A JAGANNATHAN PADAYACHI Vs. ARULMIGHU SWAMINATHASWAMY DEVASTHANAM
LAWS(MAD)-2003-4-180
HIGH COURT OF MADRAS
Decided on April 17,2003

A.JAGANNATHAN PADAYACHI Appellant
VERSUS
ARULMIGHU SWAMINATHASWAMY DEVASTHANAM Respondents


Referred Judgements :-

UTHANDARAMA PILLAI V. ARUMUGHAM PILLAI [REFERRED TO]
SRI SAMBU FILMS V. VIJAYA PICTURES [REFERRED TO]
ARULMIGU SWAMINATHASWAMY DEVASTHANAM SWAMIMALAI V. A.JAGANNATHAN [REFERRED TO]
LAKSHMANAN CHETTIAR V. RAMANATHAN CHETTIAR [REFERRED TO]
FIRM M.M.TEXTILES V. FIRM RAGHURAM TEXTILES [REFERRED TO]


JUDGEMENT

T.V.MASILAMANI, J. - (1.)The defendant is the appellant in this appeal.

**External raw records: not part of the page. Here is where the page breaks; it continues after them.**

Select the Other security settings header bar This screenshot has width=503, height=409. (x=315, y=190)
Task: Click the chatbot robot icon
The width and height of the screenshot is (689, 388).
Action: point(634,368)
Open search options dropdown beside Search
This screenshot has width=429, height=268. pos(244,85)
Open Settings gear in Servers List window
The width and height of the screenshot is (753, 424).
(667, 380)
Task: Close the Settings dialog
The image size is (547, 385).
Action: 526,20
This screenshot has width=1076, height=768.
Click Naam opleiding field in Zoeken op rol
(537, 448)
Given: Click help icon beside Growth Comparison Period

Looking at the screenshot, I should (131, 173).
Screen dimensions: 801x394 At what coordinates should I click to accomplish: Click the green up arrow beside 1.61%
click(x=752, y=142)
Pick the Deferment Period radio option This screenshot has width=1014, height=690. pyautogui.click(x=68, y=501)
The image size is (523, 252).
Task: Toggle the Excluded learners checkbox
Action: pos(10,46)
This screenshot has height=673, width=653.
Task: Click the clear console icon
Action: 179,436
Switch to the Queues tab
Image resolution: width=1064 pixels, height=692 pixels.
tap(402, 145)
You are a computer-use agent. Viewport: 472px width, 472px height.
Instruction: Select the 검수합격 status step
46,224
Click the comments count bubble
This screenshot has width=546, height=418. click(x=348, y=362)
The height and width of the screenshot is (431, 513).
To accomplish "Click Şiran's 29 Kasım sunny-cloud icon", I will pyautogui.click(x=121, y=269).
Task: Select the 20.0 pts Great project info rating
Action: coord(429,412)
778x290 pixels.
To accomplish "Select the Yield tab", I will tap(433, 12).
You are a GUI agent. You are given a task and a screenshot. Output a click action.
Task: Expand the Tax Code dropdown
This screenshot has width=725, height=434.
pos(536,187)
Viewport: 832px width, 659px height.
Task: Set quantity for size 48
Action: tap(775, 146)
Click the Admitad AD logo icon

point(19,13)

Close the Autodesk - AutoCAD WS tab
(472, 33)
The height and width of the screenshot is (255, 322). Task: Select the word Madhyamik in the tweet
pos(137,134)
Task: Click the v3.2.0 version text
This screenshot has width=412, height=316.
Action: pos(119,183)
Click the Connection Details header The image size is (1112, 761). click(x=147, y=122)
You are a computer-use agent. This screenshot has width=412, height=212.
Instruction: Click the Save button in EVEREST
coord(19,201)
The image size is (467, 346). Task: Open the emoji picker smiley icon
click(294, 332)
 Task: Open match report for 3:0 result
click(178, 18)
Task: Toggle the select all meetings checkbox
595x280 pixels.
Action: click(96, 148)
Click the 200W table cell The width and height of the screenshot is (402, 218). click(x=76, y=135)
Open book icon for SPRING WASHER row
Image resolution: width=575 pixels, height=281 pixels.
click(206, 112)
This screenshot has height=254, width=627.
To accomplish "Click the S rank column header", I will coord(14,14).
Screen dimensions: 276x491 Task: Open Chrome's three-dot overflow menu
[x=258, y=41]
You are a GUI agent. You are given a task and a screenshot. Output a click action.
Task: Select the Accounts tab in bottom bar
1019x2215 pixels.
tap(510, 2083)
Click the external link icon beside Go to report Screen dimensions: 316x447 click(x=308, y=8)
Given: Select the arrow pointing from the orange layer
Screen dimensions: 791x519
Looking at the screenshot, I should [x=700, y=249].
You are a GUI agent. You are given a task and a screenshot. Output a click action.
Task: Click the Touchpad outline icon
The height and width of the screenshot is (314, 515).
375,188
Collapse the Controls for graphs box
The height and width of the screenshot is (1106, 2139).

The respondent filed the suit for damages for use and occupation to the tune of Rs.1,31,975/- and after deducting Rs.14,275/- towards compensation for 571 coconut trees at Rs.25/- per tree payable to the appellant, he has made claim of Rs.1,17,700/-. The appellant resisted the claim of the respondent, that he is entitled to the benefit of tenancy laws and pleaded inter alia in his written statement that the claim made by the respondent by way of damages for use and occupation is not maintainable. The respondent has also come forward with cross objection in respect of the disallowed portion of the claim.
(2.)The facts that lead to the filing of this appeal may be briefly narrated hereunder:- The suit property is a coconut grove measuring 6.01 acres in R.S.No.293/1 Thiruvalanchuli village, Kumbakonam Taluk, Thanjavur District belonging to the respondent-Devasthanam and by an agreement between the appellant and the respondent, the former agreed to raise 600 coconut trees in the suit land within 5 years and thereafter to hand over the same to the respondent for which he would be entitled to receive compensation for raising and rearing the coconut trees. The said period of 5 years was extended thrice, firstly from 1.7.1968 to 30.6.1973, then from 30.6.1973 to 30.6.1976 and thereafter from 1.7.1976 to 30.6.1981 on the ground that the coconut trees were not ripe enough to yield nuts. In the meanwhile, the appellant has agreed to pay Rs.2,200/- per fasli for raising plantains as inter crop in the demised land. Similarly, he was permitted to enjoy 19 bamboo clusters and 4 mango trees also.
(3.)After expiry of the lease period ending on 30.6.1981, the respondent arranged to lease the usufructs of the coconut trees in public auction and thereupon the appellant filed a suit in O.S.No.650 of 1981 on the file of the District Munsif, Kumbakonam for an injunction restraining the respondent from interfering with his possession of the suit property. The said suit was dismissed and thereupon the appellant filed an appeal before the Subordinate Judge, Kumbakonam against the judgment and decree of the trial Court. In the appeal, it was held that the appellant was not a cultivating tenant. However, the first appellate court granted permanent injunction directing the respondent Devasthanam to file a suit for recovery of possession and to pay compensation to the appellant for rearing coconut trees. Against the said judgment and decree, the respondent filed a Second Appeal before this Court, whereas the appellant filed a cross appeal and the same are pending. The respondent valued the damages for unauthorised occupation by the appellant from faslis 1391 to 1394 as per the details given in the plaint thereby claiming totally a sum of Rs.1,31,975/-.